Rich nodded in an accepting way.
Jules was astounded, and stood to protest. “Excuse me.”
“And who are you?” Rich asked.
“Jewels Lacour,” Jack Cheatham said.
“Who?” Rich wanted to know.
“I wrote it,” Jules said. “It’s not nineteenth-century at all but firmly twentieth-century.”
“We’re probably not going to use it,” Rich said. “We’ll let you know.”
“You accepted it. It’s written clearly in the emails.”
Rich turned to Jack, who shook his head in denial. “As always,” Jack stated, “acceptance depends upon getting the product into usable shape, which means that the supplier has to meet our needs and requirements and be willing to work with us, no matter how long it takes.”
“I’m willing to work with you,” Jules told everyone.
Silence. With a slight, barely perceptible smile, visible at the corners of his mouth, a spider smile, Rich said, “As you’ve heard, we have to test it worldwide and adjust for each market and culture.”
Thinking of Luc and time, Jules said, “No.”
“So, you’re not willing to work with us?”
“The email said accepted. The piece was agreed-upon.”
“The email, Mr. …?”
“Lacour,” Jack filled in for Rich, “Jewels Lacour.”
“Is not a contract.” The attorneys in the room remained omittedly mute.
“I don’t think we should have any worldwide signatures,” one of the board members said. “And, besides, shouldn’t this be left up to the professionals in the ad agency? We’re not set up or competent to develop such a campaign.”
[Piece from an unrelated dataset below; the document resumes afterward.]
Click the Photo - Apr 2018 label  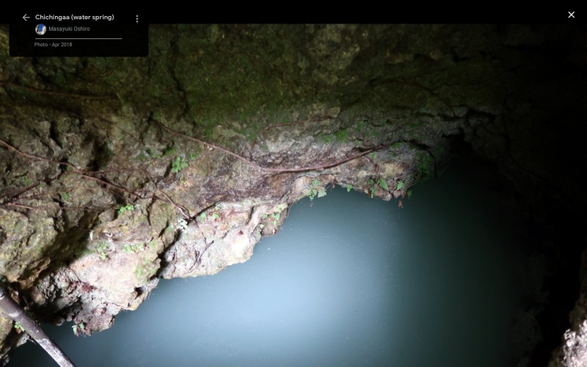coord(53,45)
It appeared that a consensus had been reached, as usual, silently welling up and incontrovertible. “So noted,” said Rich. “The next order of business.”
“So noted?” asked Jules, at first angry but then feeling as if the ground beneath his feet were falling away from him.
“So noted,” Rich replied.
TWO HOURS LATER, as the brilliant afternoon was ending in the kind of brilliant day that everywhere is the emblem of autumn, Jules was riding in yet another elevator, rising at terrific speed to the top floors of a skyscraper even higher than Acorn’s. He had gone to the French Consulate and been directed to a lawyer at a leading firm, someone who knew French and was familiar with French law.